LS is distributed in spatially heterogeneous ways throughout a landscape and accumulates to form various landforms. It can progress through the fluvial system through facies changes from hillslope colluvium, to floodplain and wetland alluvium, to fine-grained lacustrine and estuarine slackwater deposits.[1] The temporal nature of LS is time-transgressive, meaning that initiation and peak rates of deposition can take place at different times within a fluvial system, as well as at different times between regions. The intermittent transport of LS can be thought of as a cascading system that reworks LS deposits from hillslopes, into channels and onto floodplains, such that anthropogenic sediment will be mixed with and non-anthropogenic sediment.[24]
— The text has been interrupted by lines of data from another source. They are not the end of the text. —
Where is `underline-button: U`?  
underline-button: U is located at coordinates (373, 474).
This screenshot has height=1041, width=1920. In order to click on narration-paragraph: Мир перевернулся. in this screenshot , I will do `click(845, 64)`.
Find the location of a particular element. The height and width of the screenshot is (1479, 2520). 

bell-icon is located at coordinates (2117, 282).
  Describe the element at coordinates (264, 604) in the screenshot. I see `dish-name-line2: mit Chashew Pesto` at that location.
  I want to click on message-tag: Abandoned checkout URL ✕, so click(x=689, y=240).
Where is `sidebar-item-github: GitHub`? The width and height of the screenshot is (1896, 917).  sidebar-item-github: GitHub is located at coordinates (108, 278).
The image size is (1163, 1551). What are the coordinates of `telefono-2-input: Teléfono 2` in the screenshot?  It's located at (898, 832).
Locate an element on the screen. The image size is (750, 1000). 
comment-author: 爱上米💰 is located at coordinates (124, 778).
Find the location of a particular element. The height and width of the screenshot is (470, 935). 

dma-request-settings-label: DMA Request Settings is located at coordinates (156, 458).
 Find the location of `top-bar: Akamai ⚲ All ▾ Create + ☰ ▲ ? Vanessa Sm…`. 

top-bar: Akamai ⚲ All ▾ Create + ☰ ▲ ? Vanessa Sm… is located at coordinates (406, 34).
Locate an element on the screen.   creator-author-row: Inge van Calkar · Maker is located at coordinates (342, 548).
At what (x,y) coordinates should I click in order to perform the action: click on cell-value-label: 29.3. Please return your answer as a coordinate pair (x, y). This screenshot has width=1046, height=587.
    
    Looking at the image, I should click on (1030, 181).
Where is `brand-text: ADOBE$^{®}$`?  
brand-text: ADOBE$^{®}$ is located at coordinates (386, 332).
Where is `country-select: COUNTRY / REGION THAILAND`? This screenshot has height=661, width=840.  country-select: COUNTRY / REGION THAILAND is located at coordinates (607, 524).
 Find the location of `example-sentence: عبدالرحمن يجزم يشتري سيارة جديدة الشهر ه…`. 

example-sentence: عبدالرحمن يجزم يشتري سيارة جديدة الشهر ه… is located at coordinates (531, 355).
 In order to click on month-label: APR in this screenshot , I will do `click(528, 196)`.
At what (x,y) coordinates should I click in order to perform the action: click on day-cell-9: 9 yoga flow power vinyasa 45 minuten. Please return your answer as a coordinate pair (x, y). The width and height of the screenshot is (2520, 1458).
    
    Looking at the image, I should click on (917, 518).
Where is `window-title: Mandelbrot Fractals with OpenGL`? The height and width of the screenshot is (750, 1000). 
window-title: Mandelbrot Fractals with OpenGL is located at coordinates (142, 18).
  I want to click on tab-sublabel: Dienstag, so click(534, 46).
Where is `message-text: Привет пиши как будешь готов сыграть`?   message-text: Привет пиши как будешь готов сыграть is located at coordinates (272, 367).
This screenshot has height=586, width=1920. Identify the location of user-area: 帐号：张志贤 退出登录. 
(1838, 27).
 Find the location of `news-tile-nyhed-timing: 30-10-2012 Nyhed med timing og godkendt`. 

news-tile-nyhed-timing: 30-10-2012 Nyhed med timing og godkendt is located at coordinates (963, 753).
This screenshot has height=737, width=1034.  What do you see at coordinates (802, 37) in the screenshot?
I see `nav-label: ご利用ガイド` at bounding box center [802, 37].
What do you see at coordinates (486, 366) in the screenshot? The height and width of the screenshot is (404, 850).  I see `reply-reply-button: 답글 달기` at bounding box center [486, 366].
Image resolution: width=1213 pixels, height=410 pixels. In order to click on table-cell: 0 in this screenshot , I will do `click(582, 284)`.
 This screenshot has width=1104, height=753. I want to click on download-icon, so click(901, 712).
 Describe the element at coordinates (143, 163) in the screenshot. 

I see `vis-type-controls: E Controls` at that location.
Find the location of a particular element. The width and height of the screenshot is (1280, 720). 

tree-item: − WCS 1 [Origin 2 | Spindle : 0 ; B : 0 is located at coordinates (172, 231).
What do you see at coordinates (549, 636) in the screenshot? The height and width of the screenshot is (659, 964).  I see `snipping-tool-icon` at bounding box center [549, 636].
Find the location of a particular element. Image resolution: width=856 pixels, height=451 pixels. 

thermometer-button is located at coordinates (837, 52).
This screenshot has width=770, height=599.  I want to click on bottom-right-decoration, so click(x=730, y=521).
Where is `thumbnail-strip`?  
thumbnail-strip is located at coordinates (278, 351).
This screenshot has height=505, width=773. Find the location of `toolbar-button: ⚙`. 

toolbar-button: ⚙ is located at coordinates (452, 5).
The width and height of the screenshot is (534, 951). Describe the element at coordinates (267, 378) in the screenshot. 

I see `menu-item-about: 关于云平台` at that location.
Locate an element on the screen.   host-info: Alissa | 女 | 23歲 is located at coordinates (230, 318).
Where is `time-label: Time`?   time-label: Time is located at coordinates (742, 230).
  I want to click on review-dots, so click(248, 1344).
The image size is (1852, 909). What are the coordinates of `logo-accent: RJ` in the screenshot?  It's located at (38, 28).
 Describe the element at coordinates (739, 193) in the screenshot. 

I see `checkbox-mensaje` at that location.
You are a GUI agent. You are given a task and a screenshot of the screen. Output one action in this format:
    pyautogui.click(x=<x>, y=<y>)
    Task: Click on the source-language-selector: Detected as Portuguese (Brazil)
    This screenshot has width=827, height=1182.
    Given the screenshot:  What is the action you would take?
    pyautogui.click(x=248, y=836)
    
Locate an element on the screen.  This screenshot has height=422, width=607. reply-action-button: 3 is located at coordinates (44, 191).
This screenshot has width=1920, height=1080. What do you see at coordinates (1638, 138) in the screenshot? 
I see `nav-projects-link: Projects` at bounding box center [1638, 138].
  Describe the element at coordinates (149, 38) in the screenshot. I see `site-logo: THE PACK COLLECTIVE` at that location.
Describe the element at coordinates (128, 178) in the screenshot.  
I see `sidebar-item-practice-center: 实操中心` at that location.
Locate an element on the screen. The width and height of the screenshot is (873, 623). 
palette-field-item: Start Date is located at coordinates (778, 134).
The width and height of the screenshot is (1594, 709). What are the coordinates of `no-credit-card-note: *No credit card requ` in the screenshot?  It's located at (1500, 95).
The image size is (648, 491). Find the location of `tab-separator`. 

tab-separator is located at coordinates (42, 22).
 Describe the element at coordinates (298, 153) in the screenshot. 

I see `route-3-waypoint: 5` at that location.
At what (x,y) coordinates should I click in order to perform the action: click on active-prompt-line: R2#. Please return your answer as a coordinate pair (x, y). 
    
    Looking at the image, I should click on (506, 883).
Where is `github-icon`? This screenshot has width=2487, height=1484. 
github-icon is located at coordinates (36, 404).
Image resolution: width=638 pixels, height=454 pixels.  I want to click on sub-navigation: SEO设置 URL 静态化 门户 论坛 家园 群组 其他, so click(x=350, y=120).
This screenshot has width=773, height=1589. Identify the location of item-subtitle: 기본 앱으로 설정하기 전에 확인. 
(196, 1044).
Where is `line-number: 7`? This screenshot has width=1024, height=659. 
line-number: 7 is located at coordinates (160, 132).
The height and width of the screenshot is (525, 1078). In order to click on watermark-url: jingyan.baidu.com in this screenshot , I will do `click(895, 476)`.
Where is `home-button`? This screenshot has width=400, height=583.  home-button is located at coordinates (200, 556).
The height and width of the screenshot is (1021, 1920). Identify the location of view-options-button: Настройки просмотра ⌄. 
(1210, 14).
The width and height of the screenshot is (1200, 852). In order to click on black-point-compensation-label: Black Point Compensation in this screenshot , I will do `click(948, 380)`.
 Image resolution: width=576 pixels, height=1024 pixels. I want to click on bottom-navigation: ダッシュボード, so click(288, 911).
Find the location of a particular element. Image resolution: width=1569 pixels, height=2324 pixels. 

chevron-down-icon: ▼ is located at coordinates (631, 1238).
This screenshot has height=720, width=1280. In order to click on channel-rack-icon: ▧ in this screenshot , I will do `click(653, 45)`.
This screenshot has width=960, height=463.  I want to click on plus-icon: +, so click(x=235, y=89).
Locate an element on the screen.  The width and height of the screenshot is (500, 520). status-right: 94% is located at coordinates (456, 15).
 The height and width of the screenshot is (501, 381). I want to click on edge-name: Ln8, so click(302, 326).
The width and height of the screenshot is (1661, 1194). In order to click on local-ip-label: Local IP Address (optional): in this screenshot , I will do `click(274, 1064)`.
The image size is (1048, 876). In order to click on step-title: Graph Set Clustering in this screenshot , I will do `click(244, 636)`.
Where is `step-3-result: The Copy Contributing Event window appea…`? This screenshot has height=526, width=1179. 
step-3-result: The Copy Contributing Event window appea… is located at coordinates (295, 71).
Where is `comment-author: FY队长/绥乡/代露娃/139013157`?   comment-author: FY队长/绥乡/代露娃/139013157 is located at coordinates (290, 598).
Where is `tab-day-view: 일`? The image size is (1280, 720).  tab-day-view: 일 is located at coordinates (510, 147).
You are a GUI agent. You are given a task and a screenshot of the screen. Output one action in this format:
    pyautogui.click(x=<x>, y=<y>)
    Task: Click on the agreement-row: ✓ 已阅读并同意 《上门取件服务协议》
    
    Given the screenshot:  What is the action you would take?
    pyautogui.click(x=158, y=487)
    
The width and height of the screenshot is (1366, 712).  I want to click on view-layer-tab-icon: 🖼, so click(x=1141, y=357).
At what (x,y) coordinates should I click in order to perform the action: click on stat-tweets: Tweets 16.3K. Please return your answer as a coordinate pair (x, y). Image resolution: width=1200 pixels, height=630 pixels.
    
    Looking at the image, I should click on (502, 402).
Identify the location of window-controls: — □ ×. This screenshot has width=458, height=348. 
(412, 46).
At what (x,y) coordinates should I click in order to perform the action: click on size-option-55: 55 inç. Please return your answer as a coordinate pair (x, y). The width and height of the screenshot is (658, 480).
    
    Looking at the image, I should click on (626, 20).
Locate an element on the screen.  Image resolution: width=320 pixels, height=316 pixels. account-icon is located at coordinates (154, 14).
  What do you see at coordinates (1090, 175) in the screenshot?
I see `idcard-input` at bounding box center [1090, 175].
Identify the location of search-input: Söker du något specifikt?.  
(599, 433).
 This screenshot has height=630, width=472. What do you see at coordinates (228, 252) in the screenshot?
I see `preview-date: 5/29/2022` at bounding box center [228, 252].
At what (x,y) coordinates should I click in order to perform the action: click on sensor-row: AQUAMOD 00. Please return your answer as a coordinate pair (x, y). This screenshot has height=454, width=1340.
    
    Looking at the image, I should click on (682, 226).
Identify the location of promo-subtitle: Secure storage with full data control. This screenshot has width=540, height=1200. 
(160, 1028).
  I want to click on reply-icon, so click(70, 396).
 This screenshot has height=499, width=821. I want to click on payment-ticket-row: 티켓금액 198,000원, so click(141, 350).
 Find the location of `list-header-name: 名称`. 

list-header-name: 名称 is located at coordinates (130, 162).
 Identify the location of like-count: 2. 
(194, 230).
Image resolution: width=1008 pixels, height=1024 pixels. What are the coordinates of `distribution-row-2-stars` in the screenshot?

River systems record past and present imprints of anthropogenically-forced changes to the environment. LS is an element of change in this context, as it drives fluxes of energy and matter (connectivity) through fluvial systems and provides indication of past land-uses and river dynamics that can inform future trajectories of river response. In this sense, acknowledging the concept of LS can benefit informed policy development in stream restoration,[1] water quality [25] and sediment budget[26] management, protection of aquatic ecosystems,[27] and flood risk. Moreover, the implications of legacy effects associated with anthropogenically modified sediment dynamics are critical in the context of ecosystem services.[28]